If you’ve ever been to a real Chinese market, have a Chinatown near you, or hell… If you’ve been to China you’ve seen and hopefully tasted Siu Mei in all of its barbecued, glistening glory. It’s a take-out tradition that goes back to Guangzhou in the days when every neighbourhood had a local “oven master” that would roast various animals in special sauce to perfection and sell them to their neighbours to eat with a bit of rice and pickles.
Pork was the king of the Sui Mei trade. Loins, belly, jowls and every other bit of the pig was sliced, skewered, roasted and made part of the Cantonese daily routine. Sure goose, duck and the occasional cuttlefish made an appearance, but it’s always been the magical roasted pig (char siu) that hung most prominently in the shop windows.
Japanese cooks, sharing the Chinese love of lacquered pork bits, but lacking the space necessary for the BBQ ovens braised their pork instead of straight roasting. The resulting Chashu or sometimes also called Nibuta gave the pork a much deeper colour and pronounced savouriness but far less “char” than traditional “char” siu.
After playing around for quite awhile with the recipe that chef Hiro taught me (way back in my Wasabiya days) I’ve come up with a compromise between the high-heat Chinese original and the Japanese slow braised re-mix that I both love so much. I grill the marinated pork over high heat on the BBQ to get the proper char then braise it low ‘n slow in a proper Japanese soy and sake broth.

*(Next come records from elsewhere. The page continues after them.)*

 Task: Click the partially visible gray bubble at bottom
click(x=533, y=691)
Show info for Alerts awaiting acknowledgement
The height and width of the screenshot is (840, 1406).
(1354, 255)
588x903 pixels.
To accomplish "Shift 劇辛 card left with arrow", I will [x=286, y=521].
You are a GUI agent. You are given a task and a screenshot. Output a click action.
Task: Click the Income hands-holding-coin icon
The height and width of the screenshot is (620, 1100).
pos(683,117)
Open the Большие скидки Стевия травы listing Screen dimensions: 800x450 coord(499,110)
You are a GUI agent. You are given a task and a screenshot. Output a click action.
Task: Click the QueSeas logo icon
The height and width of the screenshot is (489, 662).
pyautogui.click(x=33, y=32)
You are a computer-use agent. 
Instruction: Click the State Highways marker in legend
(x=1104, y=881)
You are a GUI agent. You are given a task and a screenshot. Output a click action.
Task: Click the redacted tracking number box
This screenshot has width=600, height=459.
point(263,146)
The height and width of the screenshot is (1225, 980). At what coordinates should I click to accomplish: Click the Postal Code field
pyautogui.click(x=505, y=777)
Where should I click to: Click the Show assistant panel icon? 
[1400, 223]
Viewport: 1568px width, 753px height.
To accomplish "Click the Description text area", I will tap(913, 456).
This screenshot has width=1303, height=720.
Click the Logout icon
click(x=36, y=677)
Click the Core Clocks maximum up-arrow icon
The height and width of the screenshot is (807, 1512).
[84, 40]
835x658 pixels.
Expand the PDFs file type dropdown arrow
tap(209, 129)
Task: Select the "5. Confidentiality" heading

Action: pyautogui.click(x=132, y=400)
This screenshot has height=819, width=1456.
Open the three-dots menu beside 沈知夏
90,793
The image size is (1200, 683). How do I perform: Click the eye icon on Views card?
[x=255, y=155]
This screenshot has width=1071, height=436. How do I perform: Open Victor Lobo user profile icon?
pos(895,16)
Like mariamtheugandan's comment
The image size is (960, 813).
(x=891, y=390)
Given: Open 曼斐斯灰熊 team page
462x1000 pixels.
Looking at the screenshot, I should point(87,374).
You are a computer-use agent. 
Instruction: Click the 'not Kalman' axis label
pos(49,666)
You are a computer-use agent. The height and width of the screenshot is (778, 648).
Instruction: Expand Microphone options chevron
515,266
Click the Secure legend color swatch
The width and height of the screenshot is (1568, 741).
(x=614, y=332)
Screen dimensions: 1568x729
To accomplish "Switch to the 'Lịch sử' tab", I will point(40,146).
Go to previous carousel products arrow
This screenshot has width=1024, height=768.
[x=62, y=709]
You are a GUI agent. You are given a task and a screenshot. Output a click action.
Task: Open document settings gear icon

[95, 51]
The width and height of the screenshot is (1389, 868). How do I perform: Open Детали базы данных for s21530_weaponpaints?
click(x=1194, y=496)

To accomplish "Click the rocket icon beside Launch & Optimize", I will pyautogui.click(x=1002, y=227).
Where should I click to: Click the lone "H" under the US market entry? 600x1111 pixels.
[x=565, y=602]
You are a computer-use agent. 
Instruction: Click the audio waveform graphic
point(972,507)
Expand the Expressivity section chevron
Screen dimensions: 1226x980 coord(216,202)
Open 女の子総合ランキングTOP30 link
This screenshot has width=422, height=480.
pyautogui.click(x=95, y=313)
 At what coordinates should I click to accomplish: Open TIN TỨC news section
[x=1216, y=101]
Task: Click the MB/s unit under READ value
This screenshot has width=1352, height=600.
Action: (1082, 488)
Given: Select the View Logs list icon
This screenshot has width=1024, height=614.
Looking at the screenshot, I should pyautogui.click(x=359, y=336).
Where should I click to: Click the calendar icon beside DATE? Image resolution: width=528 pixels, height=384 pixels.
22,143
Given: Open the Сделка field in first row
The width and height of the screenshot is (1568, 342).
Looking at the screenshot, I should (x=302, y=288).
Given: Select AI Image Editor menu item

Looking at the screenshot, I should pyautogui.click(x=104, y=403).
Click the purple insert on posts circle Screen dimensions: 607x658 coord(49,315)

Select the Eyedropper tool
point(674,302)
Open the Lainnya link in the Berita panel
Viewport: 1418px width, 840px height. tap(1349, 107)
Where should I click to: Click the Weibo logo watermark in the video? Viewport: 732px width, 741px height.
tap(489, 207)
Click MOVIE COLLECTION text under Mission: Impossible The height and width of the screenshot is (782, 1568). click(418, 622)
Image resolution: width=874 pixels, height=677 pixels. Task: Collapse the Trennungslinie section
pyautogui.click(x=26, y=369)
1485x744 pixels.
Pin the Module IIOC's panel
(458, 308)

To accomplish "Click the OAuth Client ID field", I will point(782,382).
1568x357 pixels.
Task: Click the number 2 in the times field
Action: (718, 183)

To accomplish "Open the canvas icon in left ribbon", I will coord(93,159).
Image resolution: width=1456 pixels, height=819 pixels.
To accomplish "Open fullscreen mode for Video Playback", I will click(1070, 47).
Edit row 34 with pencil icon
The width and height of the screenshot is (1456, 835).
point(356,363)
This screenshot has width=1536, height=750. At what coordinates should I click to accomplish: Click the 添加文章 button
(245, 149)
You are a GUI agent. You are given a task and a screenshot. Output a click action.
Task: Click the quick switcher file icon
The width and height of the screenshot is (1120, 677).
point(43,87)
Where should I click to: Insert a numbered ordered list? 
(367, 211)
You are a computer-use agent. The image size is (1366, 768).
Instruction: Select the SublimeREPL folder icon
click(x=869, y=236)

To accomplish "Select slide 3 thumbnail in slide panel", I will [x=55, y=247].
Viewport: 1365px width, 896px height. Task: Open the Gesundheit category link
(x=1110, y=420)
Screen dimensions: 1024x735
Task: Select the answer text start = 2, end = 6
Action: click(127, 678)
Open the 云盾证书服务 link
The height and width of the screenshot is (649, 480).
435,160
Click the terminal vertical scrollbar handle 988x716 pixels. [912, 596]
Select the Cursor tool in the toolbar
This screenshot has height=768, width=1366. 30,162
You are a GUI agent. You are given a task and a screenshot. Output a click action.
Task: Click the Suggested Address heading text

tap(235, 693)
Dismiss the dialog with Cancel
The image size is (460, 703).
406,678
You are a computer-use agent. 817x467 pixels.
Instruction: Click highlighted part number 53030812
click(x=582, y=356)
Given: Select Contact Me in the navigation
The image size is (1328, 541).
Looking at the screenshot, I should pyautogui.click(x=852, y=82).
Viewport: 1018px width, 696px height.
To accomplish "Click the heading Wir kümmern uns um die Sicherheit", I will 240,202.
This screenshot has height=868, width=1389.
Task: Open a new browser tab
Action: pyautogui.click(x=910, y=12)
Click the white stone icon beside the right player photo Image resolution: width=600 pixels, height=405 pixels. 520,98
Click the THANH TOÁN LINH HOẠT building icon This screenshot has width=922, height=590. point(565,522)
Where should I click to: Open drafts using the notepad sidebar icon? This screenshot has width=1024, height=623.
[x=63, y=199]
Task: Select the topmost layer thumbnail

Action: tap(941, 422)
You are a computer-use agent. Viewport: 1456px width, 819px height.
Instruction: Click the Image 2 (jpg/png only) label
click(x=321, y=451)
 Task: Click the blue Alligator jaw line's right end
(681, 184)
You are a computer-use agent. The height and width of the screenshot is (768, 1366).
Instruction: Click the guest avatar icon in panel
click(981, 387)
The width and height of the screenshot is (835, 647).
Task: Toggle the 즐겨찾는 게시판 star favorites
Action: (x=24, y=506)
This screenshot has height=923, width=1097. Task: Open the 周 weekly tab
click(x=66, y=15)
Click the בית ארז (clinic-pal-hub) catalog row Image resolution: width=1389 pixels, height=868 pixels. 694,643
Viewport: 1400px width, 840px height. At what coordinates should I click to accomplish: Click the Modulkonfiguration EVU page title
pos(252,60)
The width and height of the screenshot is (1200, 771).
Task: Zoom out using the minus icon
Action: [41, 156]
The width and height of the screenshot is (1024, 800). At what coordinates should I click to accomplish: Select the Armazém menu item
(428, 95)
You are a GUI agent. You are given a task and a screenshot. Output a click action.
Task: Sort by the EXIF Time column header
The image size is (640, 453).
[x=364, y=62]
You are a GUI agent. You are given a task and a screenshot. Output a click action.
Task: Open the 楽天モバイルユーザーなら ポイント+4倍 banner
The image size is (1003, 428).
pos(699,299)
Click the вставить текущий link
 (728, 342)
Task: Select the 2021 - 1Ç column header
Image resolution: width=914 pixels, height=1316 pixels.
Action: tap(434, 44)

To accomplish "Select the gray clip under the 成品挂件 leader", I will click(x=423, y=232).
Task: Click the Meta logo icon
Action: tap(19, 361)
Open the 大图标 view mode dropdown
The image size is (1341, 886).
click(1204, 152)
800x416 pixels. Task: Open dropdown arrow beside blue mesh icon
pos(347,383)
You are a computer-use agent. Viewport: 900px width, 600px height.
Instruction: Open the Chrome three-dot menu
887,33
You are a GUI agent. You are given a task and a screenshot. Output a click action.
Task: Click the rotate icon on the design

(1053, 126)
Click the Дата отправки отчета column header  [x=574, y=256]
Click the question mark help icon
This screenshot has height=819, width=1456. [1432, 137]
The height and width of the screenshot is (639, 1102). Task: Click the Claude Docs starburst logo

The pork is submerged in the leftover braising liquid before refrigeration and continues to mature in flavour the longer it lives there. The pork can be removed, sliced and whatever is left can return to its murky, savoury home until next time. It’s perfect for mixing into fried rice, topping a late-night miso ramen, or just eaten plain with a bit of rice and pickles just like in the old days.
Soy-Braised Pork Loin (Serves 4-6)
- 1 ½ lb (680g) Boneless Pork Loin (trimmed of all but a ¼” of fat)
- 1 tbls (15ml) Mirin
- 1 tbls (15ml) Light Soy Sauce
- 1 ½ tsp (11g) Kochukoru (Korean Chillie Spice)
- 1 cup (240ml) Sake
- 1 cup (240ml) Mirin
- 1 cup (240ml) Light Soy Sauce
- 1 cup (240ml) Chicken Stock
- 1 Small thumb of Ginger (30g, peeled and left whole)
- 3 Medium Garlic Bulbs (45g, peeled and left whole)
- 3 Whole Star Anise (16g)
- Marinate the trimmed pork loin with mirin, soy and kochukoru for at least four hours. I usually use a large ziplock bag and turn it every time I pass the fridge. Fire up your BBQ on high heat and lump your charcoal into a nice, tightly packed even layer under the grill. Slap that pork onto the grill and leave it for 4-5 minutes or until its dark brown before flipping it. Sear evenly on each side (Same thing, 4-5 minutes) and remove from the grill to rest. (Alternatively, if you don’t want to freeze your butt off in front of the grill you can sear the pork in a pan on the stove. Just make sure the pan is ‘screamin hot before you drop the pork in. All the times are the same.)
- Bring the sake, mirin, soy, stock and aromatics to a simmer in a medium-sized pot and place the pork in. The liquid should reach three-quarters of the way to the top of the loin. Slap a lid on and simmer on medium heat for 40 mins. Carefully flip the pork over and put the lid back on. Continue to simmer the pork for another 40 minutes.
- Remove the pork from the liquid and set aside to cool. Strain the liquid into a bowl and let it cool as well. Once the pork and liquid are both cooled combine them in a non-reactive container big enough for the meat and liquid and refrigerate them until use. It’s best to leave them together for at least a day to mature in flavour.